Great mobile marketing campaign. But it’s going to fail.

A friend recently asked for my advice on marketing their product on mobile. We dove headfirst into a 30-minute conversation about how they could capitalize on and subsequently drive revenue from the smartphone audience.

My friend typed feverishly into their black iPhone 6 as I supplied them with mobile-specific tactics that made sense for their product. It was a fun, creative exercise.

“Where are you sending these consumers to from the campaigns,” I asked.

They handed me their phone, which featured the marketing landing page on the screen. It wasn’t a bad mobile experience, but it certainly wasn’t a great one either. So I offered up a few mobile-specific UX tips.

When I tapped my thumb on the checkout button, my stomach sank.

“Throw out all of those ideas I just gave you,” I said, perhaps overly passionate since pocketing the ideas was probably a better solution. “Your top priority right now needs to be to fix this.”

“This” was the checkout flow, the conversion funnel, the portion of the website marketers live and die by, yet most don’t even think about it. For me, not one day goes by without me thinking how we can improve the entire experience.

The best marketing in the world can’t overcome a bad conversion funnel. It’s a statement I use often, but it’s perhaps one of the most important, and truthful statements, for marketers.

This statement applies to both mobile and desktop, but I believe is more applicable in today’s world of smaller screens — it is where people are spending a majority of digital time. Mobile web is an unforgiving, friction-filled channel. The process to navigate it is getting better, but the process to pay for something on it remains as bad as any recent Adam Sandler movie.

Marketers often think about how they’re going to use an external or owned campaign to get people to buy their product. They don’t think about the experience the user will need to endure if they captured the user’s attention and interest with that campaign.

Simply put, if one million people click on your ad, that is great success. But if not one of those people buy your product, the campaign is a great failure.

The campaign design and channel distribution the marketing takes place (i.e. the top of the funnel) often takes precedence over the experience that closes the deal (i.e. the bottom of the funnel). Yet, spending a dollar needs to bring in two-plus dollars, which happens at the bottom and not the top.

As someone who has been responsible for revenue generated through mobile for two major brands — car rental and newspapers aren’t the easiest industries either — I’ve had the luxury of a massive audience shift to the medium but conversion hasn’t kept pace with that audience shift. Change is coming, though, as I wrote last week regarding Apple and Google’s mobile web payment solutions.
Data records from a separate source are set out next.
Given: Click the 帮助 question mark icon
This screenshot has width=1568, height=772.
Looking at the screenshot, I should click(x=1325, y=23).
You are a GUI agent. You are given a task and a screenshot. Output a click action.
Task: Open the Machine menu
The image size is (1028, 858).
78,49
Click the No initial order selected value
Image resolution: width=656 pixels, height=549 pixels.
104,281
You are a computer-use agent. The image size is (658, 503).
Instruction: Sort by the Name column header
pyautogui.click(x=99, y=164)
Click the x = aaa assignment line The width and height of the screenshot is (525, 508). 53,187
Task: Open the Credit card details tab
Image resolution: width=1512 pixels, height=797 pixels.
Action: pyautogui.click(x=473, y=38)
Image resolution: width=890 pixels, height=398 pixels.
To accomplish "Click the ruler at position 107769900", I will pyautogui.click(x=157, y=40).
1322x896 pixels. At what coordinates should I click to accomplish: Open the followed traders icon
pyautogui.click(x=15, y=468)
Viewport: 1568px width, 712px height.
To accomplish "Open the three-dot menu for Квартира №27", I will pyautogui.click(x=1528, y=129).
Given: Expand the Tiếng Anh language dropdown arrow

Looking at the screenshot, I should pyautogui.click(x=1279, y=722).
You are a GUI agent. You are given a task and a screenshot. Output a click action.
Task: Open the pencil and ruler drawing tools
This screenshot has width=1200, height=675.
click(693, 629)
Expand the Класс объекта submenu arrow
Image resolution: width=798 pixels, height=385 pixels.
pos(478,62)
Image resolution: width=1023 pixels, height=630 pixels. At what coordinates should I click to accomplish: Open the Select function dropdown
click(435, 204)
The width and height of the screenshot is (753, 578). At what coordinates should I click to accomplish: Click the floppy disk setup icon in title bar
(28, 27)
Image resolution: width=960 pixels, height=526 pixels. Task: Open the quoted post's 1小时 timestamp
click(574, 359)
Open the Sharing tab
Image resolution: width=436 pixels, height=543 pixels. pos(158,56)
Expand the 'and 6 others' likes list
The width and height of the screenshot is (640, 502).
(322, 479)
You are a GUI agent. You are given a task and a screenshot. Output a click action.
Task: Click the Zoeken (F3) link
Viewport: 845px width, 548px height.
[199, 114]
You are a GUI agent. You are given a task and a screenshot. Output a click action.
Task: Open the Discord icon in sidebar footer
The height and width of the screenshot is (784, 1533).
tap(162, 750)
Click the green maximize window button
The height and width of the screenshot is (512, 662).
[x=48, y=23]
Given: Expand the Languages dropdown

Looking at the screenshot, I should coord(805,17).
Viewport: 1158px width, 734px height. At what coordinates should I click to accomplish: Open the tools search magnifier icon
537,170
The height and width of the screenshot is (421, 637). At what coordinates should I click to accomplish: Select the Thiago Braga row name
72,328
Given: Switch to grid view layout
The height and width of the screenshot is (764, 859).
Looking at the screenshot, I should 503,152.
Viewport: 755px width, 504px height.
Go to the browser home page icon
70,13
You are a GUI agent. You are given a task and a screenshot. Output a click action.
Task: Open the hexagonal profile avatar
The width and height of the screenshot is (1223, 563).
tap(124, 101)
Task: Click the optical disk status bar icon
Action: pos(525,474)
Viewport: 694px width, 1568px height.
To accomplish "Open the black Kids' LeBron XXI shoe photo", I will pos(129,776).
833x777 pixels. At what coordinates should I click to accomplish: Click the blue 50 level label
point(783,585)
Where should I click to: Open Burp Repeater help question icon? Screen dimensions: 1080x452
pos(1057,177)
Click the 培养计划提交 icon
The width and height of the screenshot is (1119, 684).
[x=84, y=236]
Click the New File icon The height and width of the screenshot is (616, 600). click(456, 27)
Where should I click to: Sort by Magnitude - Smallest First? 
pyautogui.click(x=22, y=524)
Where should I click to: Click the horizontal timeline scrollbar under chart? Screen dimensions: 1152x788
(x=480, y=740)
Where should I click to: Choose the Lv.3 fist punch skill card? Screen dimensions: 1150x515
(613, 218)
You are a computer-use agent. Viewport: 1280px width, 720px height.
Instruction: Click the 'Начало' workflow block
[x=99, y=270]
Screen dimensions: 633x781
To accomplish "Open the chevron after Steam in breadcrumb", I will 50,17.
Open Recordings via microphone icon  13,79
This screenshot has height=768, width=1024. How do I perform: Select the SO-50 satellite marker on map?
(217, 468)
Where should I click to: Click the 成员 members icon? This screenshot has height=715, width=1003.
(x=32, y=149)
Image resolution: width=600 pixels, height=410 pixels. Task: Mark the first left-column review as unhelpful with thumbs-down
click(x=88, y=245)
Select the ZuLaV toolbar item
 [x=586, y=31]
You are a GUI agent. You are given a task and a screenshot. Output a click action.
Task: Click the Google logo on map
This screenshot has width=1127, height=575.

What I told my friend was great marketing is just great marketing. The path to making great marketing successful on mobile is difficult. So next time you come up with a digital campaign, think about the user and what they’re going to have to go through to truly make that campaign successful.

The message might be the right one. The design of the campaign might be breathtaking. The path to conversion, however, needs to be just as impactful.